I love these bottles! However, my loop caps broke. Shortly after the lids cracked as well (they still seal). I never had a carabiner on them. The company keeps telling me "the engineers are working on it." Anyone else have any info to share on this?


----------



## ciggyboy

I had the same problem with the loop on mine. I called them up and they shipped me a new lid for free. So far I haven't had a problem with the new lid and it's probably 2 months old - although it hasn't seen much abuse yet. Sure love the bottle it keeps ice water in a hot vehicle all day.


----------



## mcfarrel

I have one of the 64oz growler size flasks... its most defiantly worth the 50 bucks to have cold beer a day later.
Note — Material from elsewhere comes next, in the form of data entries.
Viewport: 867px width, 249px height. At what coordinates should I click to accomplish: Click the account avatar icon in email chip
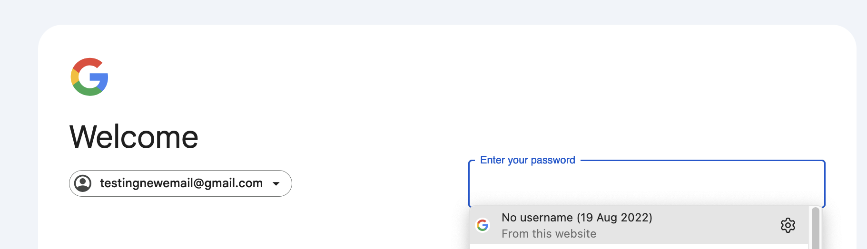(83, 183)
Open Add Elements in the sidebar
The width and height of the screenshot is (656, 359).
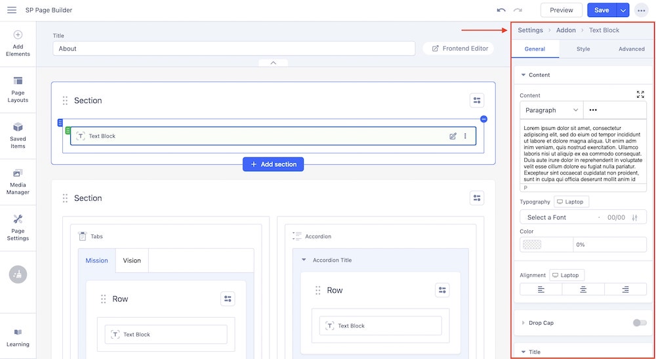18,43
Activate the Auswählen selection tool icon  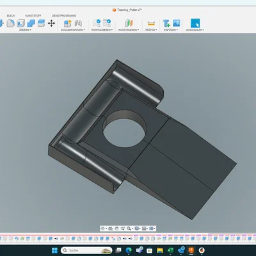[195, 23]
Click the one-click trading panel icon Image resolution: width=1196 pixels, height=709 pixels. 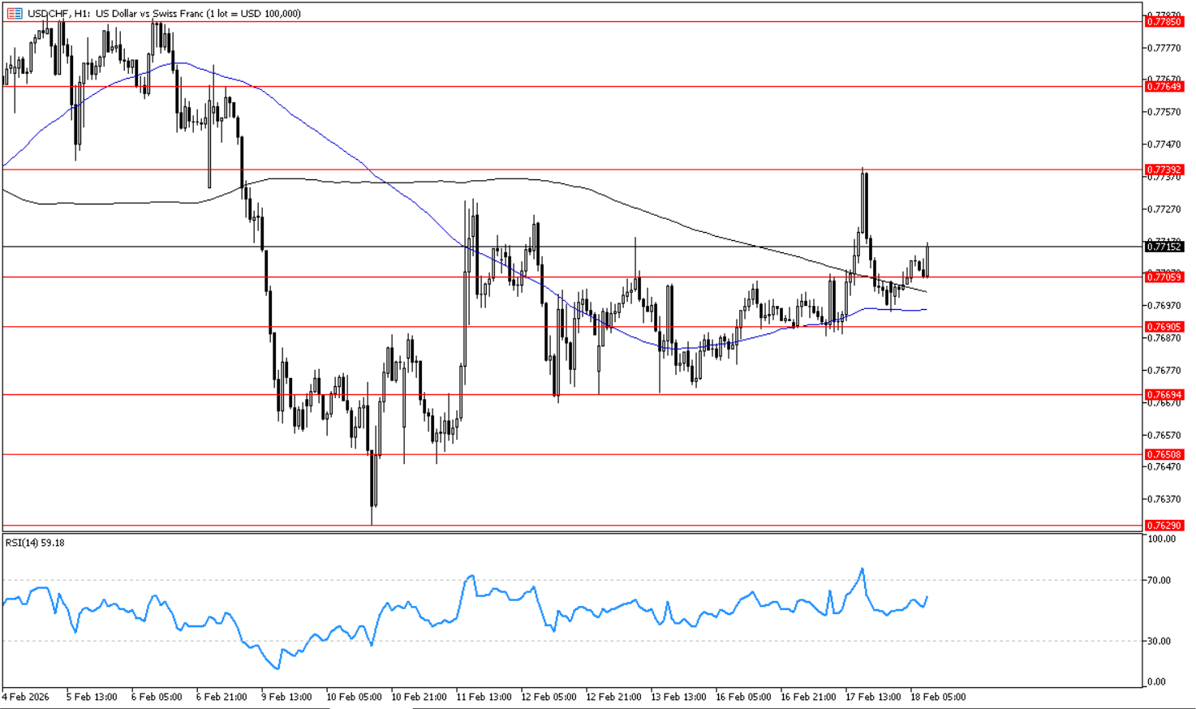click(x=15, y=13)
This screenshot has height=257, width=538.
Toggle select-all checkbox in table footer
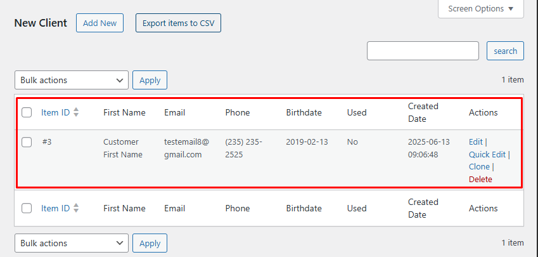(x=27, y=208)
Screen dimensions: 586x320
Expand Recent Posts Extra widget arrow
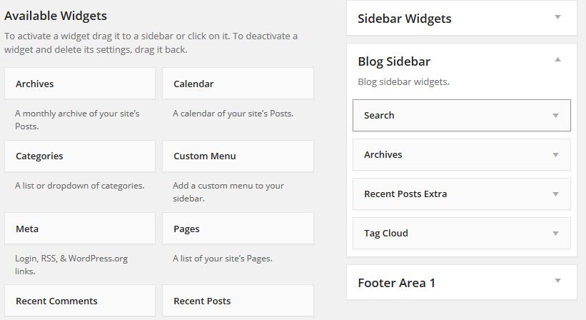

I haven't had any issues with the cap breaking/cracking maybe you have a defect? They didn't offer to ship you a new cap?


----------



## GC Guide

I was told to wait while the engineering team worked on a fix. I waited a month and was told the same thing. They didn't want to send a replacement that would just break again. The loops are breaking at the mold injection point. I think that a small stainless cable imbedded in the plastic would solve the problem. I will contact them again today to see what the progress is and let you know.


----------



## LSB

The problem I have with my Hydroflask growler cap is that it is hard as hell to open after the pressure builds up inside a little. It's holding up fine but I have to really crank on it to get it open sometimes.


----------



## GC Guide

I just spoke with customer care at Hydro Flask. They are going to ship me two new caps now. I was told that the new and improved design caps will be available at the end of November. I was told that if I contact them then, they will send two new caps to me in December also. If you have not tried this product, I highly recommend them. I fill mine in the summer in Grand Canyon from my drag bag bottles, hike for miles in the heat and have cold water to drink all day!


----------